Treecard’s audience-specific headline

Treecard’s audience-specific headline

Why we love this

Is it egotistical to include your own work in a swipe file? 100%. And we're not going to make a habit of it. But getting 161,000 sign ups on day 1 made it feel like we should include it.

🧠 Steal this for your brand

The brief Treecard gave us was to write a hero headline for their website — for a debit card that plants a tree every time you spend — aimed at a millennial audience, without any of the usual sustainability copy lingo.

Our first attempt was to try something sticky and rhyme-y like "plant a tree with every coffee". But, let's be honest, that's a bit crap. And it felt like the customer was paying extra for the tree, too. Not what we wanted. Straight in the bin.

And after more (and more) crappy headlines, we broke our own rule (always making the customer the hero) and wrote this instead.

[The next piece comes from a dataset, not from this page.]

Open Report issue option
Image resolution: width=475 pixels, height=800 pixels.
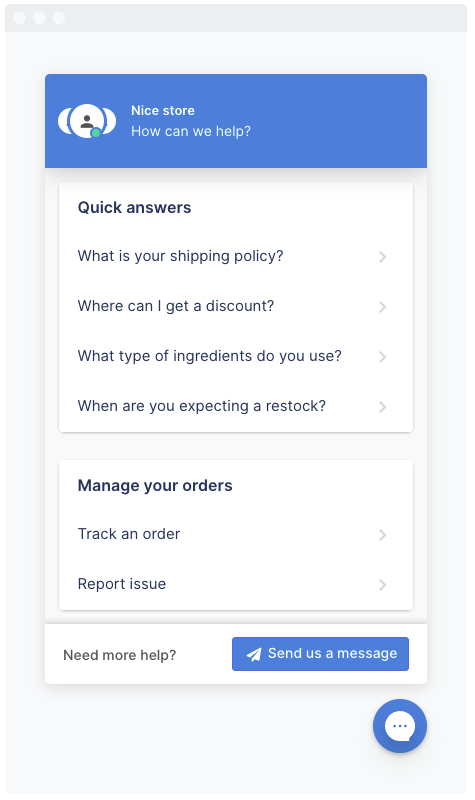point(236,584)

And it worked for two reasons.

The first is that it's super specific. "You buy Gaga tickets" isn't "you go about your daily life" or "you spend money on the things you love." It's Gaga tickets. Which immediately signals: we know who you are. We're not talking to everyone. We're talking to you.

And we know from the research we looked at Frida that 74% of consumers say brand loyalty is built on feeling understood and valued. And being super specific is one of the fastest routes to that feeling. The more specific the reference, the more the right reader feels seen, and the more the wrong reader self-selects out. Boom.

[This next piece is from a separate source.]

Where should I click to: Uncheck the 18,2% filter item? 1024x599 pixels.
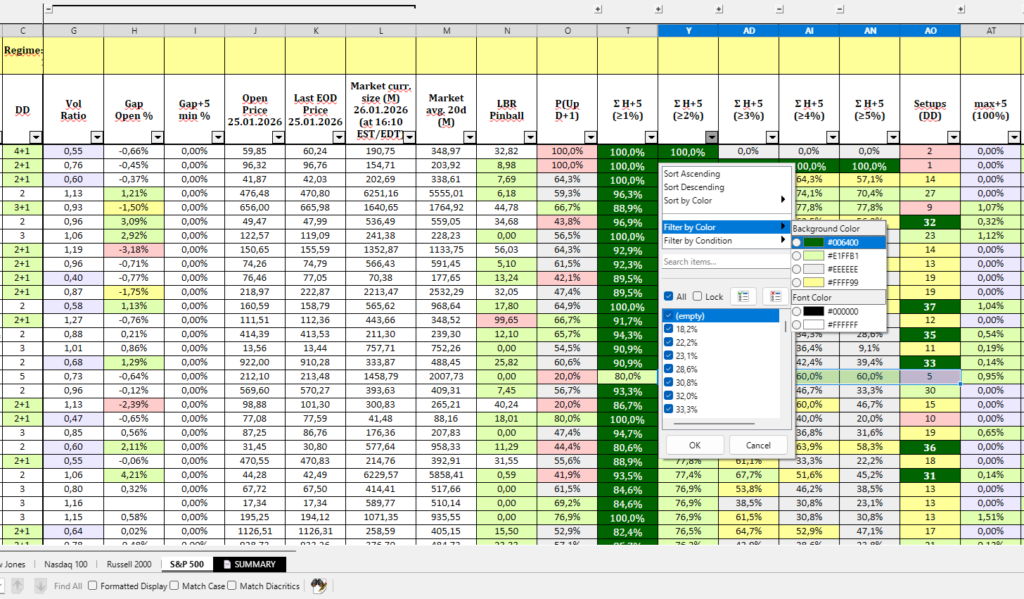669,328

The second reason is that it shows the product in action, it doesn't describe it. Most hero headlines try to do too much — describe the product, communicate the mission, establish the tone, and inspire action all at once. We just wanted to make sure the reader understood the mechanic on a gut-level by the time they'd read 7 words.

This is called experiential copywriting, where copy makes the reader mentally simulate using or experiencing a product rather than learning about the product. Studies have shown that this leads to significantly stronger purchase intentions than analytical, feature-based copy. Essentially, our brains rehearse the experience of using the brand before we buy it, which creates a feeling of familiarity and desire for that product. Smart, eh?

Here's how to steal this: take a look at your headlines and ask yourself whether there's a way to rewrite them so the customer experiences your product, they don't just read about it. Can you use sensory words? Tell a story? Get really specific with the details?

The more a customer feels like they already know your product, the more they'll want to buy.